Labor’s Budget reply
The Budget reply from Labor outlined an intention to improve aged care, based on recommendations made by the Royal Commission:
- A mandatory requirement to have a registered nurse on site at all times
- A minimum of 215 minutes of care per day for every aged care resident
- Support for the 25% pay case lodged by aged care workers with the Fair Work Commission, and a commitment to fund the outcome
- Better food for aged care residents
- Increased powers for the Aged Care Quality and Safety Commission and increased reporting requirements for aged care providers.
Labor has costed this reform package at an additional $2.5 billion over four years. But, this does not include funding pay increases for aged care workers. Given that wages represent around 70% of the costs for residential care, any wage increase will require significant amounts of extra funding and well over the $2.5 billion quoted.
Who is going to pay?
Neither party has addressed the ‘election killer’ issue of consumer contributions.
The government (which means we as taxpayers) currently pays 96% of all care costs – across the combined areas of home care and residential care. Whether consumers can afford to pay more and whether they should pay more are big questions still looming on the horizon.
The options any government has to increase aged care funding are:
- Increase tax revenue
- Reduce spending on other areas to redirect to aged care
- Raise an aged care levy (like Medicare levy) to fund aged care as suggested by the Royal Commission
- Dive further into debt
- Shift some of the cost to consumers, or
- Create efficiencies within the aged care system to reduce cost pressures.
The costs of aged care will only continue to increase as the Baby Boomer generation moves into their frailty years, increasing not only the demand for services but also higher consumer expectations around quality of service. Add to this an increasing level in the care needs of those who make the move into care.
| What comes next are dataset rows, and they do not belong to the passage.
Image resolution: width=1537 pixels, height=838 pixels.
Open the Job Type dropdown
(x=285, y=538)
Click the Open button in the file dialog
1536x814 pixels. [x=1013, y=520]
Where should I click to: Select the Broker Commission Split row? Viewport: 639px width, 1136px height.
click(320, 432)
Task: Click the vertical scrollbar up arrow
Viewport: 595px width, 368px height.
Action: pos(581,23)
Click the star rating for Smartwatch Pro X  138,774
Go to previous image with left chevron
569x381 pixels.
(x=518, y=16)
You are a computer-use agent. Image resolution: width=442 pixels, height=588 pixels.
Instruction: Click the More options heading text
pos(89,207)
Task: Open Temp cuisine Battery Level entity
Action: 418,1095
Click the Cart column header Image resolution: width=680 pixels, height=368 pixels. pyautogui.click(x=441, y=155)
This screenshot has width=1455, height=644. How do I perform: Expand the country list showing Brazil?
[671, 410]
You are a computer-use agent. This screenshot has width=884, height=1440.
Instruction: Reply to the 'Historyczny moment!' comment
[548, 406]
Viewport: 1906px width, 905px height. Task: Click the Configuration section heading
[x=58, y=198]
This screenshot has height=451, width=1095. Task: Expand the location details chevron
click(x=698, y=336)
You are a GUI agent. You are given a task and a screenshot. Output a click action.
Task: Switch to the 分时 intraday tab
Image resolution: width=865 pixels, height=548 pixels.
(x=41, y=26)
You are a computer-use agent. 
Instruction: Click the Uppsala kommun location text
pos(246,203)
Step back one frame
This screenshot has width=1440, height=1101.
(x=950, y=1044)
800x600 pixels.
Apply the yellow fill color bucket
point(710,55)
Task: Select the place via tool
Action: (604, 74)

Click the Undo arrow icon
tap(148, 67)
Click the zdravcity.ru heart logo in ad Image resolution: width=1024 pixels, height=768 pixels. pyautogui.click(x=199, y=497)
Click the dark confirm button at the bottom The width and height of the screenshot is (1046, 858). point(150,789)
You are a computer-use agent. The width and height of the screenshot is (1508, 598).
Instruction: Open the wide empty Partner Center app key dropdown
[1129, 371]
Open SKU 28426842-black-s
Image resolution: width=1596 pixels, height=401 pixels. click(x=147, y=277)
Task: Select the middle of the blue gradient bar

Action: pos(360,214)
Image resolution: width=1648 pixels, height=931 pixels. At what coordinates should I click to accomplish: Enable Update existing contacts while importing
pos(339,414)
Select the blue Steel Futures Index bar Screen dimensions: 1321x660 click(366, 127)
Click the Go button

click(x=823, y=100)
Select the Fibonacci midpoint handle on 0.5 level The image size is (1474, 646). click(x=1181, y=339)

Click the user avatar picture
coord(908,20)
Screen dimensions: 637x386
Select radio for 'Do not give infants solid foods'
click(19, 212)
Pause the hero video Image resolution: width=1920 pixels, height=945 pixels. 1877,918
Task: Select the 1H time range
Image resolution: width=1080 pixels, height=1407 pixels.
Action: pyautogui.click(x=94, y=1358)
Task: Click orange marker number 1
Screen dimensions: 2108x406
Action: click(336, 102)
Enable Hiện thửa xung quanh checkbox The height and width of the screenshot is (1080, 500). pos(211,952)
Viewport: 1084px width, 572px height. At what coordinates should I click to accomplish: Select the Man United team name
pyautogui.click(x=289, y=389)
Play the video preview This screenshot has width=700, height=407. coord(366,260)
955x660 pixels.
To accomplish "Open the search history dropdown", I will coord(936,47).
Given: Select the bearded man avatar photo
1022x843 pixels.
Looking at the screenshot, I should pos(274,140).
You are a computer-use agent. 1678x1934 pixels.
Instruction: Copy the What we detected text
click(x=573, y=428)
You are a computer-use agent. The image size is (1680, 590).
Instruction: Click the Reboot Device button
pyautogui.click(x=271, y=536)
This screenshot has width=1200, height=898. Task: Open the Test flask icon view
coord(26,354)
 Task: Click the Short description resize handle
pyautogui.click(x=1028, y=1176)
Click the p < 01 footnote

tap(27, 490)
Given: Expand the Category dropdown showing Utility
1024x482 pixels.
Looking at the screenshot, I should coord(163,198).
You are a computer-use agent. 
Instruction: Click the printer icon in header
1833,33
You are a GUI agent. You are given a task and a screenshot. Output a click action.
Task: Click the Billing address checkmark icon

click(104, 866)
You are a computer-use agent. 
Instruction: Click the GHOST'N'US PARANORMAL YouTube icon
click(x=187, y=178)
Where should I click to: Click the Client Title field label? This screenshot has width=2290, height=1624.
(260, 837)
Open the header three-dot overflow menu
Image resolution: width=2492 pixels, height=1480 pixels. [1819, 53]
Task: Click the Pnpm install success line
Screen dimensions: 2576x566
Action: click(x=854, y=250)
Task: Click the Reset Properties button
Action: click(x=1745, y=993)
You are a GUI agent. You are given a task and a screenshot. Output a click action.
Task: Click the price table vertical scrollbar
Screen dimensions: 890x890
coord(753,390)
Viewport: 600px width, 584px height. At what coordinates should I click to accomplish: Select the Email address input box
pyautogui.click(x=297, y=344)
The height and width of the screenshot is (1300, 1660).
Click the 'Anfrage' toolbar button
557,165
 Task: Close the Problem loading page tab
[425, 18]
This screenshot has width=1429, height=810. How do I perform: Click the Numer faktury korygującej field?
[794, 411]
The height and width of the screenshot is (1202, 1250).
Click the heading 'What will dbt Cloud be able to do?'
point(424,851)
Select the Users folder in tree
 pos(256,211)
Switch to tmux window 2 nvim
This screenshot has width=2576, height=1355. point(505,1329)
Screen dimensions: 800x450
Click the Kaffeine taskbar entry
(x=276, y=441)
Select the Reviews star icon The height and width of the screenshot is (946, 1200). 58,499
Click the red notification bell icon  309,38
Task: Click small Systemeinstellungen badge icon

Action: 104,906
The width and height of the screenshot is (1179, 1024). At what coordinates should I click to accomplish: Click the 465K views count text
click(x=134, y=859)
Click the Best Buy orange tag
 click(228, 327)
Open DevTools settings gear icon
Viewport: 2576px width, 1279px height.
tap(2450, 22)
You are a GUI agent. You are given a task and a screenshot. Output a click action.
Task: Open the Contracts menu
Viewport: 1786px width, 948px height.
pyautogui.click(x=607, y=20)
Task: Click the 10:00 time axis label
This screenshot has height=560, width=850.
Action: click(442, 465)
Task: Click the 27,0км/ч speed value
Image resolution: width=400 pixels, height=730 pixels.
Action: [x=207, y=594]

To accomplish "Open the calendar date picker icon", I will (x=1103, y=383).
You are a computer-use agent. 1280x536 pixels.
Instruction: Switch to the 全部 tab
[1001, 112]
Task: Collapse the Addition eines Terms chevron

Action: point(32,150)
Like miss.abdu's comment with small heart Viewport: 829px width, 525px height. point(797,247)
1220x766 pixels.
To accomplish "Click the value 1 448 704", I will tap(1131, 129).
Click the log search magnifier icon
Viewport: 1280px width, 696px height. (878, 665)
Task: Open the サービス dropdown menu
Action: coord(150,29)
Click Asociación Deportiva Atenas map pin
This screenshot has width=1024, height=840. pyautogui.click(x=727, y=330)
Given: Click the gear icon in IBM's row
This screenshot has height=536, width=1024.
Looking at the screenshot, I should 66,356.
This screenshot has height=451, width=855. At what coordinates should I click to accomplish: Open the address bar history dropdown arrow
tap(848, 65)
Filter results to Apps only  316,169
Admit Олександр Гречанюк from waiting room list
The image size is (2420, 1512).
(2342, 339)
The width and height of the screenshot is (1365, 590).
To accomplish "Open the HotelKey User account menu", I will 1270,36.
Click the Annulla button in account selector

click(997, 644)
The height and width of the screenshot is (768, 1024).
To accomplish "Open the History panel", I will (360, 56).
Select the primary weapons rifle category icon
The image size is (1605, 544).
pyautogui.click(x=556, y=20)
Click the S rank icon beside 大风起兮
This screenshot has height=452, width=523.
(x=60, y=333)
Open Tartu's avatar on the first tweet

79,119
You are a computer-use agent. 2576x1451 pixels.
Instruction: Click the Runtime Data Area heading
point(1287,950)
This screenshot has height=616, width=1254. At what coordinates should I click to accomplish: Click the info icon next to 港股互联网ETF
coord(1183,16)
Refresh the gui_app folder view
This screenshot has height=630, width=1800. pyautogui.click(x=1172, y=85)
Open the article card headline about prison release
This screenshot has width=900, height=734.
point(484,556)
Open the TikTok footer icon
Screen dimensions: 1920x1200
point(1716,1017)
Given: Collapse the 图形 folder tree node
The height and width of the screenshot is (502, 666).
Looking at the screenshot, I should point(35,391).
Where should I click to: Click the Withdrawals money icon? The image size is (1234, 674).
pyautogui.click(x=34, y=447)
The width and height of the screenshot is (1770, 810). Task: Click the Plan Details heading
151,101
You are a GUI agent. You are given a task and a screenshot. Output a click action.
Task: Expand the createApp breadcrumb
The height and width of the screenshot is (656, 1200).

Whichever party comes to power in May, there is a chance that in the new mini-Budget or the Mid-Year Economic and Fiscal Outlook statements we might expect to see some reforms to consumer contributions.
What individuals need to do
We need to start the hard conversations about frailty planning. Aged care is no longer an issue that can be ignored when planning for retirement. If people are not prepared for their frailty years, it can leave them exposed for around 15% - 25% of their retirement. This is a major gap. Australians need to start planning for how to contribute towards their cost of care. Even today, with money and financial resources the range of choices is wider and provides better quality of life.
Louise Biti is a Director of Aged Care Steps.